Porém, um certo dia, nós devotados funcionários do Grand Hotel Royal, recebemos uma notícia chocante: que o hotel seria vendido. Mas não para um outro hoteleiro, e sim para uma empresa, onde iria transformar as belas e aconchegantes acomodações em escritórios frios, de carpete cinza e iluminação fosforescente.

Fiquei em estado de choque. Como uma segunda morte da minha mulher. Dediquei tanto ao oficio, fiz tudo com carinho, e o hotel iria virar um pedaço de concreto onde centenas de engravatados estariam teclando as calculadoras para “aumentar o faturamento” e “atingir a meta” da empresa.

Já vivia só, num flat perto do hotel, toda a família encaminhada para seguir seus passos, ou seja, senti que a minha missão estava cumprida.

Na ocasião da reforma do prédio (já estava irreconhecível, cheio de pó e tijolos espalhados) chamei um dos pedreiros num canto e disse:

“Enterre-me sob a porta principal. Podemos fazer isso de madrugada. Darei todas as minhas economias para você. Sou poupador, tenho cerca de meio milhão na conta. Quero morrer junto com o Grand Hotel Royal. Como fez o Romeu com a Julieta”.

Obviamente, ele me respondeu:
“O senhor está louco”.

Porém insisti todos os dias, o piso do andar térreo estava todo desmontado, se perder essa chance, nunca mais iria conseguir esse meu desejo de “anexar-me” ao hotel.

“Pense bem. Meio milhão. Com essa renda você poderá viver confortavelmente pelo resto da sua vida. Tem filhos? Pense neles. Boa educação, boa alimentação... Se for bem feito, ninguém irá descobrir...”

E no dia seguinte recebi um telefonema. Era o tal pedreiro.

“Vamos em frente”

Transferi toda minha conta, vesti o uniforme do capitão porteiro e levei uma garrafa de uísque.

Eram duas da manhã, e o prédio estava em escombros, como se tivesse bombardeado, com fios pendurados por toda parte.

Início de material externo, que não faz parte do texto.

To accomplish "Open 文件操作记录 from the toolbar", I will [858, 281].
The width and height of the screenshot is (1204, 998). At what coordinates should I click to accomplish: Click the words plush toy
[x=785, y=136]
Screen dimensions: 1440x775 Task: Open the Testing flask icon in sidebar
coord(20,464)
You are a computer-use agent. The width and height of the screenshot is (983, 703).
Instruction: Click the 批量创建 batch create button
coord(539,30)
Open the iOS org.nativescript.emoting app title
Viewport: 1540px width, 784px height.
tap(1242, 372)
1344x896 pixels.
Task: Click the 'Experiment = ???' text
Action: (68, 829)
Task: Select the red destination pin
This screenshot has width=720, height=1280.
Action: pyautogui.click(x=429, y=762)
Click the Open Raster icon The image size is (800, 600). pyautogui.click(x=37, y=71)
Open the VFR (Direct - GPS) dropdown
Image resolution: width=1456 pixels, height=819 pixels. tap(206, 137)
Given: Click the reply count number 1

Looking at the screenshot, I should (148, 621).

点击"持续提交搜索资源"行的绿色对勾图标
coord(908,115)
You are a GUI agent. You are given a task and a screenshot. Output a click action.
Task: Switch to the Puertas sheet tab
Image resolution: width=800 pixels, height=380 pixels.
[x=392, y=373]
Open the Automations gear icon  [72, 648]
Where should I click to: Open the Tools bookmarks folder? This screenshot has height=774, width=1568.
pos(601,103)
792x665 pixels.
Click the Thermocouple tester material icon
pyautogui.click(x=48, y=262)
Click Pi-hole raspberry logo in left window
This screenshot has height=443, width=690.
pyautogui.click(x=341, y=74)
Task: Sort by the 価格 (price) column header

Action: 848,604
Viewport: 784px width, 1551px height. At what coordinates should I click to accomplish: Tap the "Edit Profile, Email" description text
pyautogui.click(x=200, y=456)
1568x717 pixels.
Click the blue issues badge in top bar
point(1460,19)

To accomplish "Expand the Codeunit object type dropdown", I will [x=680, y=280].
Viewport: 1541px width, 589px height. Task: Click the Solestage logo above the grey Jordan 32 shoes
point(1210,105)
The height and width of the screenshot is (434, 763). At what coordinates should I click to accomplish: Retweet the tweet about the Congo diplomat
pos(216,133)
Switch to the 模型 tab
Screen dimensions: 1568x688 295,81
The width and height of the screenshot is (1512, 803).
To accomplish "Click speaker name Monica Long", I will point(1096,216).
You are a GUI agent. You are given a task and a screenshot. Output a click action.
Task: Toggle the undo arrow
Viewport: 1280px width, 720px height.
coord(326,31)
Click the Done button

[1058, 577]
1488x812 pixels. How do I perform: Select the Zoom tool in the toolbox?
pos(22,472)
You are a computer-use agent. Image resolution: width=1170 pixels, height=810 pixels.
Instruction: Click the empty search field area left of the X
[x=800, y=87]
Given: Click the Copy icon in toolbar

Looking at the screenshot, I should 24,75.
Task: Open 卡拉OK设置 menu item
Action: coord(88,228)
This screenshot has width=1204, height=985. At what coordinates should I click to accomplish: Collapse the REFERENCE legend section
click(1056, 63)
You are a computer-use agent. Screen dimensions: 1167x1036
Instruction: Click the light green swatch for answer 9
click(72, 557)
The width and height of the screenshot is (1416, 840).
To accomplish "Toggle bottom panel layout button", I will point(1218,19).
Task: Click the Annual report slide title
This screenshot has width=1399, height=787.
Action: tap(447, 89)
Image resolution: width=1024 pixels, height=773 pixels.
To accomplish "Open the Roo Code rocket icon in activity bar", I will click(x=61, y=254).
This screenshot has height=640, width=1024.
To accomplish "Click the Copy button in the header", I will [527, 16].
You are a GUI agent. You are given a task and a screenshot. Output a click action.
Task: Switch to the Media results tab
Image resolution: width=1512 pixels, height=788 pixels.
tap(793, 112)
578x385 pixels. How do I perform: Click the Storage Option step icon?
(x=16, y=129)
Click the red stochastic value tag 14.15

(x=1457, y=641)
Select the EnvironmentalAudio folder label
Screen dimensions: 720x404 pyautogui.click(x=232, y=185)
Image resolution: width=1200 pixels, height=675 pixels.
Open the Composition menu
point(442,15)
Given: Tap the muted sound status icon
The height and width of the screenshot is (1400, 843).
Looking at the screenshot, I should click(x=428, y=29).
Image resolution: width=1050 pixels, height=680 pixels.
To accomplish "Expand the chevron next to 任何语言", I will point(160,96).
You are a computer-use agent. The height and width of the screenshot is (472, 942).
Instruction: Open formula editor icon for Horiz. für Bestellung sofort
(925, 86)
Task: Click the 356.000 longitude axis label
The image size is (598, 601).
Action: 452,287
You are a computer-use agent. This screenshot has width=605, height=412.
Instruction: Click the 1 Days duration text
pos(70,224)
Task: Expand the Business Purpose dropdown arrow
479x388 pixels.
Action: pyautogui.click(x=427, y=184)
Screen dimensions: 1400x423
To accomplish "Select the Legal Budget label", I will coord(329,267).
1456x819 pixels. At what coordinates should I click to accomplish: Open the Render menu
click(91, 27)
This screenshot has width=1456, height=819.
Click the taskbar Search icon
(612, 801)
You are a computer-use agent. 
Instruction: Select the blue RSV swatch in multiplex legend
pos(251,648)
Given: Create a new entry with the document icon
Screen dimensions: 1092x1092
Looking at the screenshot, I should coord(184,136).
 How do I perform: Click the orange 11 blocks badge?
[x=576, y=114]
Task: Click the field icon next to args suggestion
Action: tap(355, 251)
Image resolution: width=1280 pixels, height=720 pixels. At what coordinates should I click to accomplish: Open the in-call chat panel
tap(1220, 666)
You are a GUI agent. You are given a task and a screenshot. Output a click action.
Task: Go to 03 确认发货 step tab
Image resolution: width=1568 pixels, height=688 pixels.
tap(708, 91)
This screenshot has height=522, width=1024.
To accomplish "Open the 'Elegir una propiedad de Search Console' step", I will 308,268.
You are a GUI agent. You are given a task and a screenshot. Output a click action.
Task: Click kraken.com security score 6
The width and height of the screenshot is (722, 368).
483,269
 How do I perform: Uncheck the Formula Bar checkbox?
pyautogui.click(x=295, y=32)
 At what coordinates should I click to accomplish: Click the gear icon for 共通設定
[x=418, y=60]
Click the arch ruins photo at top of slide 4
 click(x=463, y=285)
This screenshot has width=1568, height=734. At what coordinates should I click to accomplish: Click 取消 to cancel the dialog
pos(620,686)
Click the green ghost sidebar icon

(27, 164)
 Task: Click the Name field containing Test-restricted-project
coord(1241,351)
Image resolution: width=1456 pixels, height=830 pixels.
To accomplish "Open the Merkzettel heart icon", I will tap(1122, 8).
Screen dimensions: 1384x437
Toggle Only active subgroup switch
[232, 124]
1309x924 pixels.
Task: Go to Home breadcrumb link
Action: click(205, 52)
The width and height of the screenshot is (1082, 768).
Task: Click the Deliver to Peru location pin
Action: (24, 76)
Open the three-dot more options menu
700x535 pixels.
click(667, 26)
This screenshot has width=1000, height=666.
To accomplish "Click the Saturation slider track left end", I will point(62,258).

Eu e o pedreiro secamos a garrafa de uísque e bêbado, adormeci. Logo depois o rapaz fez o trabalho. Cavou, com muito esforço, me colocou deitado bem abaixo da porta giratória. E derramou cimento em cima de mim.

Hoje me sinto realizado, observando meus novos “hóspedes” passarem por cima de mim. O melhor de tudo é que poderei recepcioná-los com sorriso, mantendo o espírito de hospitalidade do Grand Hotel Royal, para sempre.